**ABOUT THIS TASK**: Line by line, reproduce the records exactly.

**Extracted data entries**:
────────────────

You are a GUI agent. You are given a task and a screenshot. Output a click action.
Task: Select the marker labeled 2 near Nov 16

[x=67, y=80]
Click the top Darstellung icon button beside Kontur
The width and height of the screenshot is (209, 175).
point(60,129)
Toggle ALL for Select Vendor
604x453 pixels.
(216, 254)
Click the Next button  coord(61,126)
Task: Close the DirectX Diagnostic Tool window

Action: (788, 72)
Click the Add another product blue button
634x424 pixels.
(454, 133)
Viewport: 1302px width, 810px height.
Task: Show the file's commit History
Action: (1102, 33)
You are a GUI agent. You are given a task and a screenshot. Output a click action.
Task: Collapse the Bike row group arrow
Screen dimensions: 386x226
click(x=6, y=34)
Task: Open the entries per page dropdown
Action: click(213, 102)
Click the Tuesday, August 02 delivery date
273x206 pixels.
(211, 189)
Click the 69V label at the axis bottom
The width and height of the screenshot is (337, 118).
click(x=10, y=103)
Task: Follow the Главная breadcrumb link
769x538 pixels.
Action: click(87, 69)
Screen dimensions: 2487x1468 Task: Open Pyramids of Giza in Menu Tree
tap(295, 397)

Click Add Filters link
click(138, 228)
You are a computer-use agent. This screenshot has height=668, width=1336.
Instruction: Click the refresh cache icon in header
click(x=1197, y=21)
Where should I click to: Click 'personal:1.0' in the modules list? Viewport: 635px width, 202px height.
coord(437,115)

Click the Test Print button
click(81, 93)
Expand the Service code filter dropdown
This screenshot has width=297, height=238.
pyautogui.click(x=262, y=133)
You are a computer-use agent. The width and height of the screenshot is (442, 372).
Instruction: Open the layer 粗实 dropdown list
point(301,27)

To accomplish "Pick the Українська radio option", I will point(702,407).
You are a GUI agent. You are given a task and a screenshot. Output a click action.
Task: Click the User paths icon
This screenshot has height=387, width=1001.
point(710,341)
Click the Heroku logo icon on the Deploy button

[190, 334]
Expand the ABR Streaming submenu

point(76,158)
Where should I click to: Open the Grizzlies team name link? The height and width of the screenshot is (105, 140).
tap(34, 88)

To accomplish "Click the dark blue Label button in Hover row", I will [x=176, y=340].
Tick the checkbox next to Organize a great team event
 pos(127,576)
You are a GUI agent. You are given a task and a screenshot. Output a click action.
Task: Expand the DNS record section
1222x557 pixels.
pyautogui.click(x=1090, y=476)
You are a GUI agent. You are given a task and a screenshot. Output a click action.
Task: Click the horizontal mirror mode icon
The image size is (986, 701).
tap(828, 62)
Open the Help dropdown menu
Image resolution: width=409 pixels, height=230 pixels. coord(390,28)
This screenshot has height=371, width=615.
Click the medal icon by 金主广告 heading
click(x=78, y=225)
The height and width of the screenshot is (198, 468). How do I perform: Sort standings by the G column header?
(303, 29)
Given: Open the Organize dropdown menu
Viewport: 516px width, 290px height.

────────────────

**FINISHED EXERCISE**:
You are a GUI agent. You are given a task and a screenshot. Output a click action.
Task: Select the marker labeled 2 near Nov 16

[x=67, y=80]
Click the top Darstellung icon button beside Kontur
The width and height of the screenshot is (209, 175).
point(60,129)
Toggle ALL for Select Vendor
604x453 pixels.
(216, 254)
Click the Next button  coord(61,126)
Task: Close the DirectX Diagnostic Tool window

Action: (788, 72)
Click the Add another product blue button
634x424 pixels.
(454, 133)
Viewport: 1302px width, 810px height.
Task: Show the file's commit History
Action: (1102, 33)
You are a GUI agent. You are given a task and a screenshot. Output a click action.
Task: Collapse the Bike row group arrow
Screen dimensions: 386x226
click(x=6, y=34)
Task: Open the entries per page dropdown
Action: click(213, 102)
Click the Tuesday, August 02 delivery date
273x206 pixels.
(211, 189)
Click the 69V label at the axis bottom
The width and height of the screenshot is (337, 118).
click(x=10, y=103)
Task: Follow the Главная breadcrumb link
769x538 pixels.
Action: click(87, 69)
Screen dimensions: 2487x1468 Task: Open Pyramids of Giza in Menu Tree
tap(295, 397)

Click Add Filters link
click(138, 228)
You are a computer-use agent. This screenshot has height=668, width=1336.
Instruction: Click the refresh cache icon in header
click(x=1197, y=21)
Where should I click to: Click 'personal:1.0' in the modules list? Viewport: 635px width, 202px height.
coord(437,115)

Click the Test Print button
click(81, 93)
Expand the Service code filter dropdown
This screenshot has width=297, height=238.
pyautogui.click(x=262, y=133)
You are a computer-use agent. The width and height of the screenshot is (442, 372).
Instruction: Open the layer 粗实 dropdown list
point(301,27)

To accomplish "Pick the Українська radio option", I will point(702,407).
You are a GUI agent. You are given a task and a screenshot. Output a click action.
Task: Click the User paths icon
This screenshot has height=387, width=1001.
point(710,341)
Click the Heroku logo icon on the Deploy button

[190, 334]
Expand the ABR Streaming submenu

point(76,158)
Where should I click to: Open the Grizzlies team name link? The height and width of the screenshot is (105, 140).
tap(34, 88)

To accomplish "Click the dark blue Label button in Hover row", I will [x=176, y=340].
Tick the checkbox next to Organize a great team event
 pos(127,576)
You are a GUI agent. You are given a task and a screenshot. Output a click action.
Task: Expand the DNS record section
1222x557 pixels.
pyautogui.click(x=1090, y=476)
You are a GUI agent. You are given a task and a screenshot. Output a click action.
Task: Click the horizontal mirror mode icon
The image size is (986, 701).
tap(828, 62)
Open the Help dropdown menu
Image resolution: width=409 pixels, height=230 pixels. coord(390,28)
This screenshot has height=371, width=615.
Click the medal icon by 金主广告 heading
click(x=78, y=225)
The height and width of the screenshot is (198, 468). How do I perform: Sort standings by the G column header?
(303, 29)
Given: Open the Organize dropdown menu
Viewport: 516px width, 290px height.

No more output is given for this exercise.